**Task**:
Rewrite the rows starting at the line containing "This screenshot has width=1422, height=840." and ending at the line containing "tap(611, 452)", replacing "Request" with "Response" and changing nothing else. Leave the pictures out of your answer.

**Data for processing**:
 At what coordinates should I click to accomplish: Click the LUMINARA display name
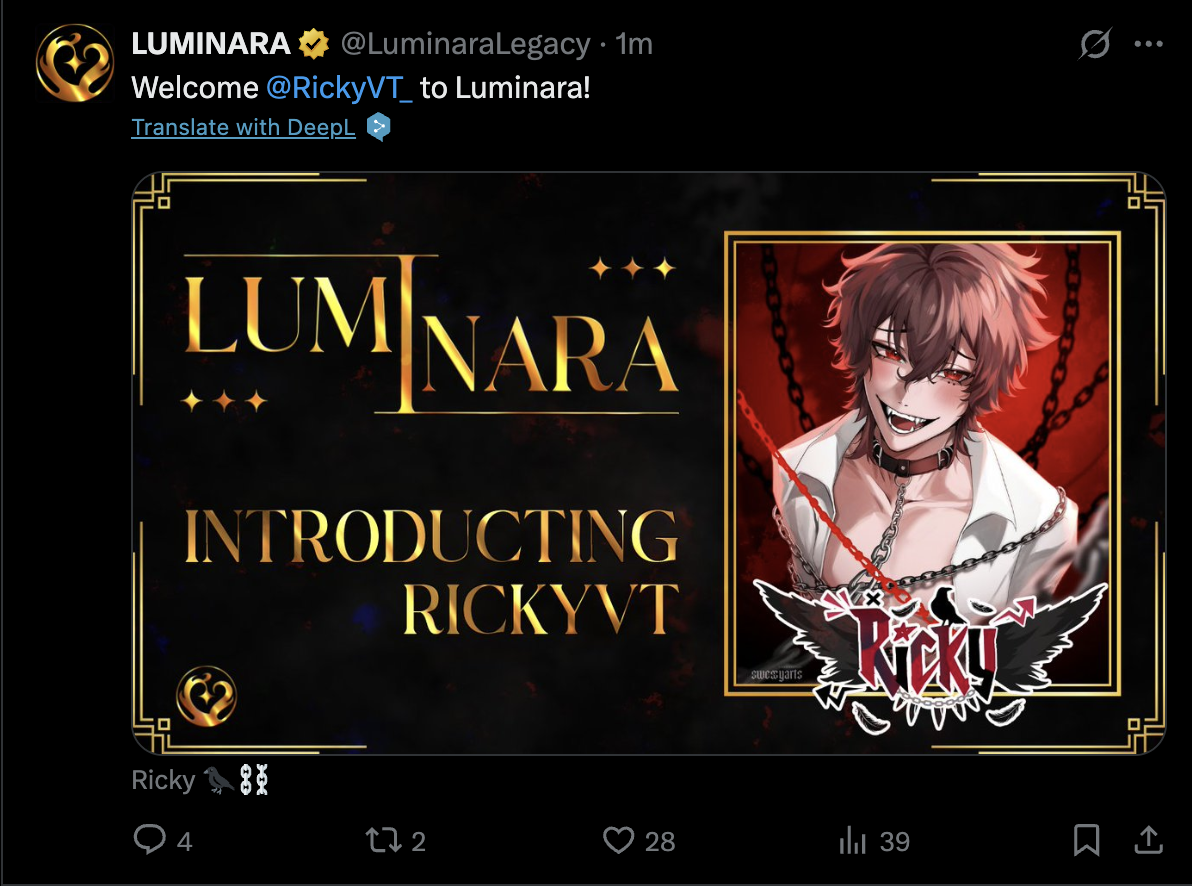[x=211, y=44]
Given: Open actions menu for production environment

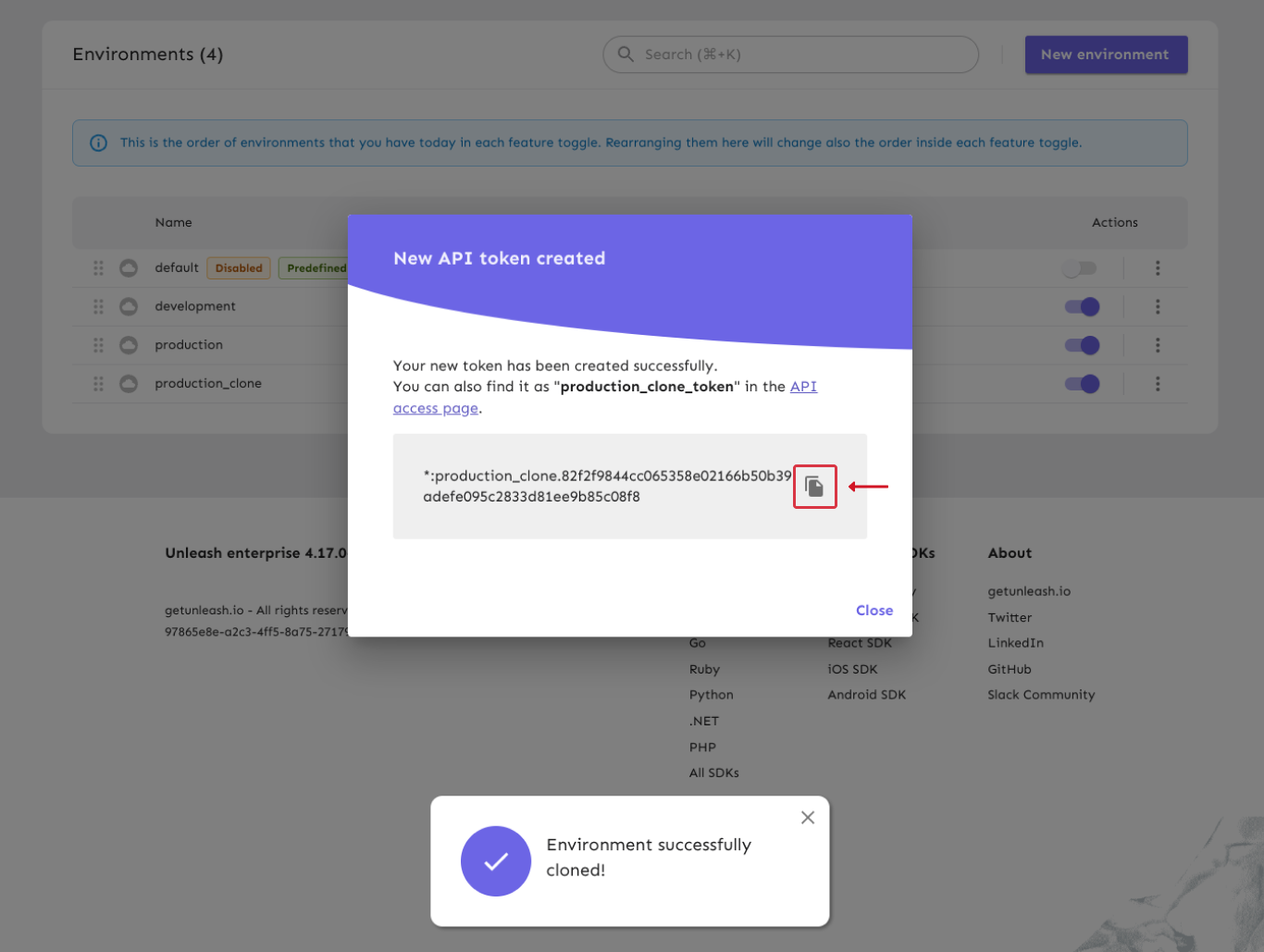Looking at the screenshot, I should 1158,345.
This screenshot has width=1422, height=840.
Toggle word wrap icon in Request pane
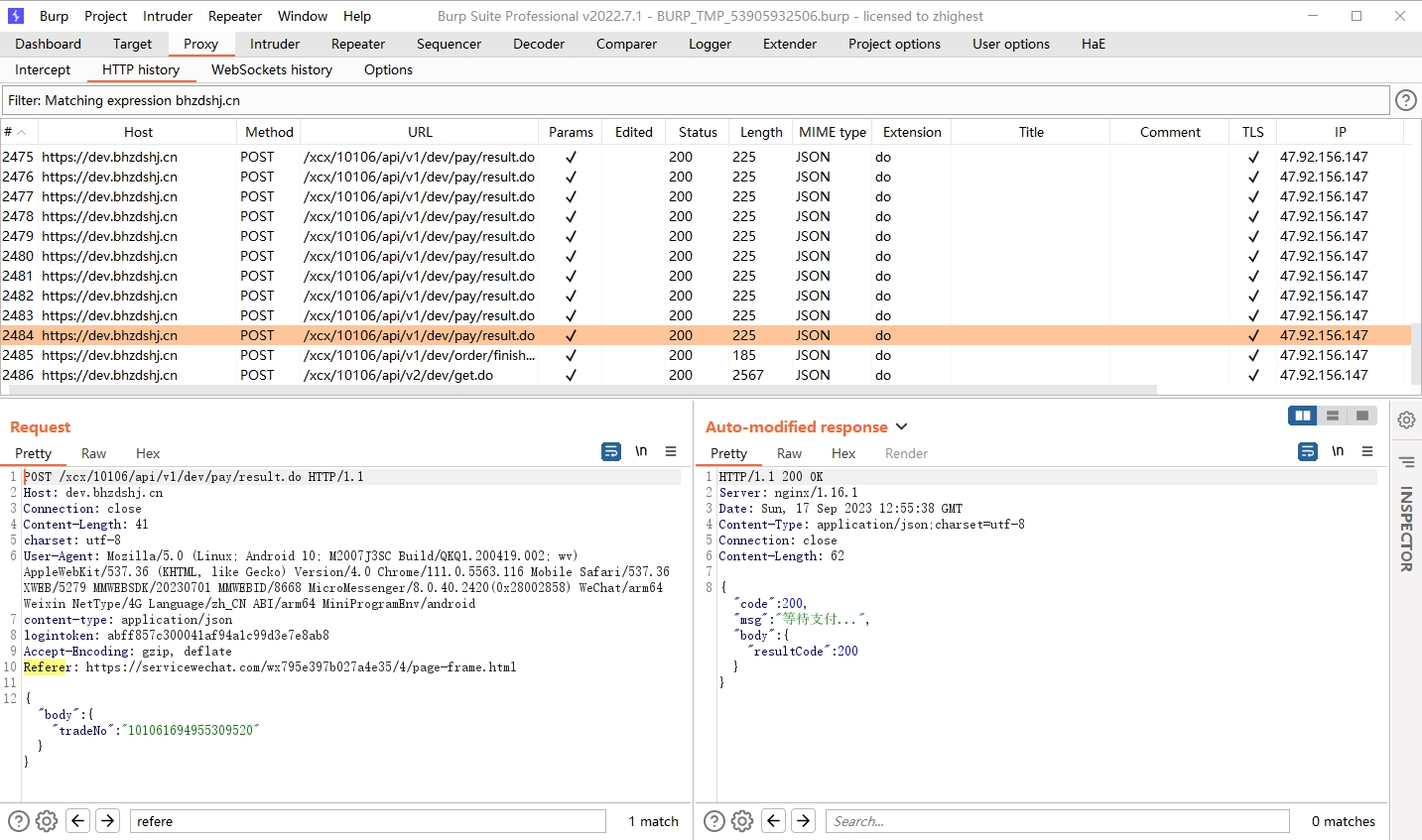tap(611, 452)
--
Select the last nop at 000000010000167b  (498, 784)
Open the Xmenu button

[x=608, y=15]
==
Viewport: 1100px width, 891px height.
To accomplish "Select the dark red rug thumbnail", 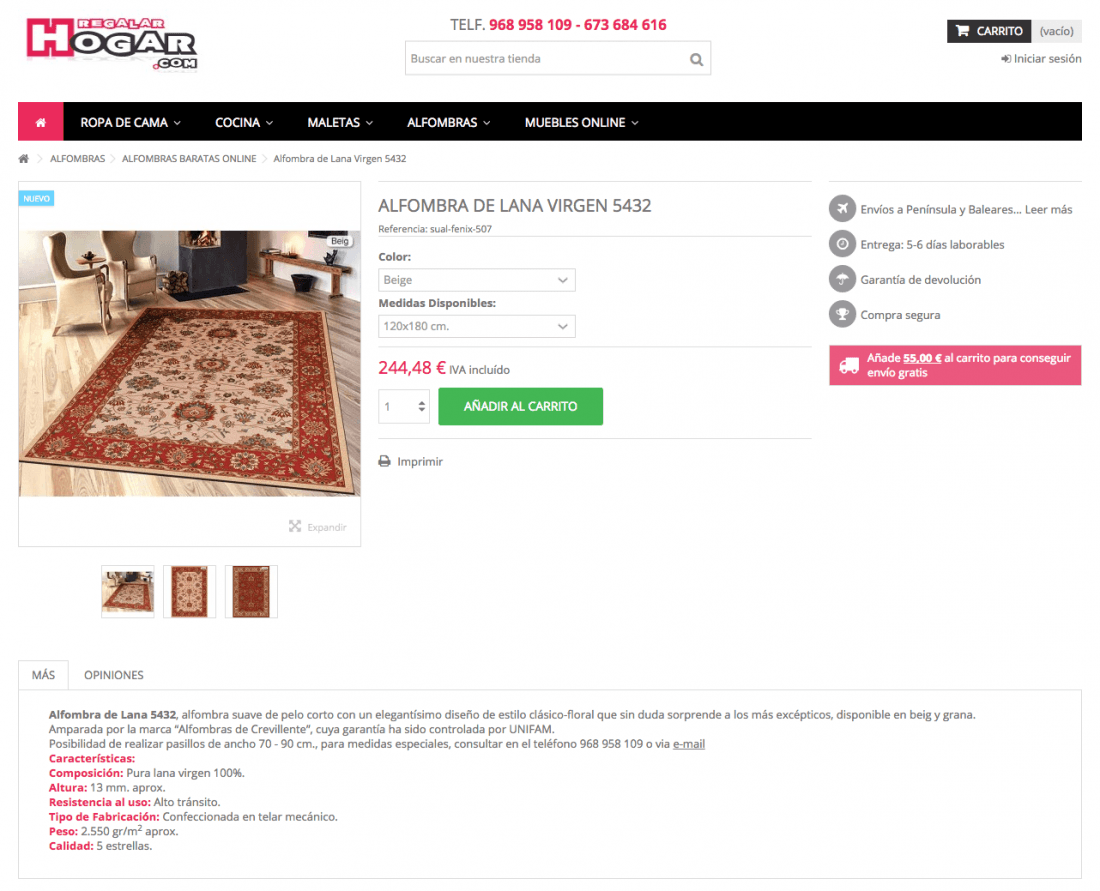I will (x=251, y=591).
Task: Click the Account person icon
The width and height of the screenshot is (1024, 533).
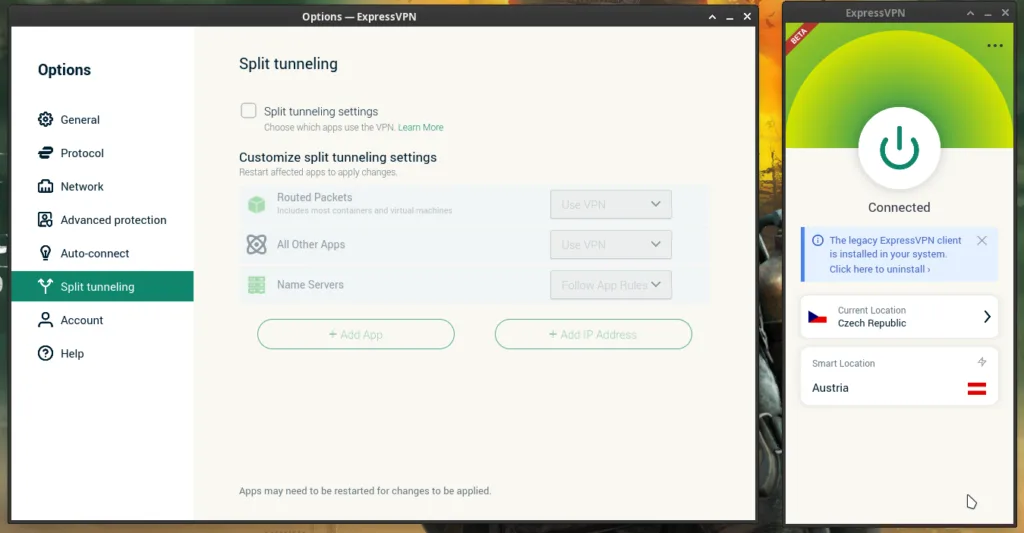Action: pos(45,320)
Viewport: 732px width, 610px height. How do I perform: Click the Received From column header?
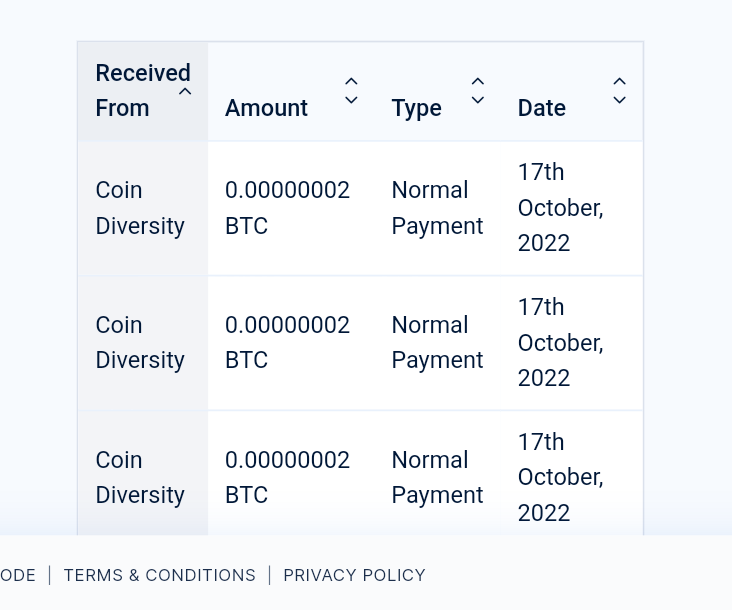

**Task output**:
This screenshot has width=1422, height=840.
Toggle word wrap icon in Response pane
tap(611, 452)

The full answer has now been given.